Third, even if you are not planning to use Agisoft, I would highly recommend that you read Chapter 2 Capturing photos of their PDF User Manual. It is short, easy to read, beginner friendly, and it covers topics like Equipment, Camera settings, Object/scene requirements, Image preprocessing, Capturing scenarios, Restrictions. Here’s a few pictures taken from that PDF:
Forth, It’s always a good idea to define your target resolution from the beginning, in fact you might not that much resolution as you think, and it will help you reduce your processing time. Resolution depends on processing parameters, image resolution and number of photos. all this can and should be taken into account. If you are scanning rocks for games you can get away with as low as 20 pictures, and still get a high resolution models especially if you apply some procedural detail-texture on top of your scanned texture.

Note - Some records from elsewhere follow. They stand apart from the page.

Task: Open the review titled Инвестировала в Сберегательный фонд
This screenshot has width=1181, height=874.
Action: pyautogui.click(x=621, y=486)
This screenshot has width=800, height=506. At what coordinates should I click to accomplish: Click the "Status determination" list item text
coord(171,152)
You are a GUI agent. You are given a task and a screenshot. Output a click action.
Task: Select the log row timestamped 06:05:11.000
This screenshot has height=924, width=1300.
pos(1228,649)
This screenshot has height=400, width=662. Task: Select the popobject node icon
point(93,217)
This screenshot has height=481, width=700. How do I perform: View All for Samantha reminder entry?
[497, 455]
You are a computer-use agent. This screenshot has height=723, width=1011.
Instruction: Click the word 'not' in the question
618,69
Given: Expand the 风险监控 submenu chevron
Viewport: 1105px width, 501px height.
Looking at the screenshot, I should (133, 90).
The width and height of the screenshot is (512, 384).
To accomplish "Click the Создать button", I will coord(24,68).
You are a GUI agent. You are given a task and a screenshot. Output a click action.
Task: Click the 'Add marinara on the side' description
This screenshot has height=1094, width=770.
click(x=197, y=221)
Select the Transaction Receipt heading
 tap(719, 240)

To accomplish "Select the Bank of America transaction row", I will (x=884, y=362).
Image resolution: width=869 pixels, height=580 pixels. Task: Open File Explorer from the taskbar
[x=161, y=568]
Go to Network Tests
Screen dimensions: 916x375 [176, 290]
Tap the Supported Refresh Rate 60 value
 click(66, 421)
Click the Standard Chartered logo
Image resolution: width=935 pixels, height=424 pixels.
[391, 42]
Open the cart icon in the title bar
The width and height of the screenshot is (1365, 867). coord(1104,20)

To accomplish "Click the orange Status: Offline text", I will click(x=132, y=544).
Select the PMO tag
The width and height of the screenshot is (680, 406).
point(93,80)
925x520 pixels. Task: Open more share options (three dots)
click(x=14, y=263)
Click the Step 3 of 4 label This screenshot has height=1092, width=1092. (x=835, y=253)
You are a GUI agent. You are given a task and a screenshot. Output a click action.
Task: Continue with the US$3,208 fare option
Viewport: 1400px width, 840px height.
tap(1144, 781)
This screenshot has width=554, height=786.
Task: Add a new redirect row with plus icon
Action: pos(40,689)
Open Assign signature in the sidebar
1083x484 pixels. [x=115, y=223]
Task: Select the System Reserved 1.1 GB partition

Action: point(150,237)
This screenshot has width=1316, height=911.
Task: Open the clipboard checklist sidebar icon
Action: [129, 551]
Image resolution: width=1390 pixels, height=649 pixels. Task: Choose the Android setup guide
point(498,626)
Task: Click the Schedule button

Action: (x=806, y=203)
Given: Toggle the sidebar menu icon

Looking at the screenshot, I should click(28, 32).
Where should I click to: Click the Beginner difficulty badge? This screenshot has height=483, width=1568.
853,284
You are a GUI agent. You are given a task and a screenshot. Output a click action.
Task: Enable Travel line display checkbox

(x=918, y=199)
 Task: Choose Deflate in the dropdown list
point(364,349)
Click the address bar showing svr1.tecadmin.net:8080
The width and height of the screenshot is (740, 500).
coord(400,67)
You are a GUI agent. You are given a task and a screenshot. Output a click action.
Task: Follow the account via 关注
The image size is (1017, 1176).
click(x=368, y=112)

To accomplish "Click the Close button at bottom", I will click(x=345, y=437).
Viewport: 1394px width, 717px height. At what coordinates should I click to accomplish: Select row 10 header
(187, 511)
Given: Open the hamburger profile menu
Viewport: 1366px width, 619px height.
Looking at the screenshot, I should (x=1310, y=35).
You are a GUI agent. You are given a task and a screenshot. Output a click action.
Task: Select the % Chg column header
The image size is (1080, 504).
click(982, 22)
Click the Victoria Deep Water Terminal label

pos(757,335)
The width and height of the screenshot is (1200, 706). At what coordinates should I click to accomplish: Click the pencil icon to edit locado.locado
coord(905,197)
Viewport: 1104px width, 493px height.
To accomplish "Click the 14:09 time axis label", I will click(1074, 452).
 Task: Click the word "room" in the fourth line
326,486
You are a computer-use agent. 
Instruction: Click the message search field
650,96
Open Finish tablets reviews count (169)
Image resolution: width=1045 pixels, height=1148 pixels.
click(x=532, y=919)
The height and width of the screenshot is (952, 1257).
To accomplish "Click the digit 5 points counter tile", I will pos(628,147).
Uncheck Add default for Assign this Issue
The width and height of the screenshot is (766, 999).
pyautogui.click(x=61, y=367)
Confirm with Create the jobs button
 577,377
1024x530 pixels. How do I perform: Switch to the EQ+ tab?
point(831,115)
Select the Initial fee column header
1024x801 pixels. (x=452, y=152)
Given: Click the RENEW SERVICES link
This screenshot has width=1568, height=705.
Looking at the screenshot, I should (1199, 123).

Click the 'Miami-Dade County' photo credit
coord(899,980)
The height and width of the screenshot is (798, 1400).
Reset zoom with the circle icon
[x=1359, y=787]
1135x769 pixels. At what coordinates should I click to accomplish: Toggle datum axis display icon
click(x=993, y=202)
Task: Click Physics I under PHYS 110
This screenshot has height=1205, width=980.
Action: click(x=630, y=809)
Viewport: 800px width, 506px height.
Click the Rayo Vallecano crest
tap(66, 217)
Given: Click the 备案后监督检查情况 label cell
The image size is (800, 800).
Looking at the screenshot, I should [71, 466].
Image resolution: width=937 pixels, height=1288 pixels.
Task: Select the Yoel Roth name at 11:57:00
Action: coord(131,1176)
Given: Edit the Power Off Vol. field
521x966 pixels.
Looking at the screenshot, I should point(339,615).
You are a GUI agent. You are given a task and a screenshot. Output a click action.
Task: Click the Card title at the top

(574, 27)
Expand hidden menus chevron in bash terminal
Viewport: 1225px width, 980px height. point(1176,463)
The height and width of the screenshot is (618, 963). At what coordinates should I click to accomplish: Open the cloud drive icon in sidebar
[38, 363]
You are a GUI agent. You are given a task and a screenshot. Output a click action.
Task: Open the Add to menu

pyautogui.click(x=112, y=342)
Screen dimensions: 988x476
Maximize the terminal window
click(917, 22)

If you are scanning a castle, you might not need that much resolution either, just scan the castle in low res, identify the key repetitive features and scan those in high res, then generate the rest. Nonetheless, it might be the opposite, and you might need to take 500 images of a single pebble.
Most of the time you might not need to process in Ultra High Settings in Agisoft or High settings in Reality Capture.
Now that you know a few things on photogrammetry, here a few interesting cases that you might want endeavor:
- Scan a Rock, this an easy target and a good start, just try to take as few images as possible, in order to reconstruct a full mesh, then start adding images in order to increase the details' resolution.
- Scan a Statue, a statue is similar to rock with the added value of having some interesting concave shapes that will add a little challenge to your scanning journey.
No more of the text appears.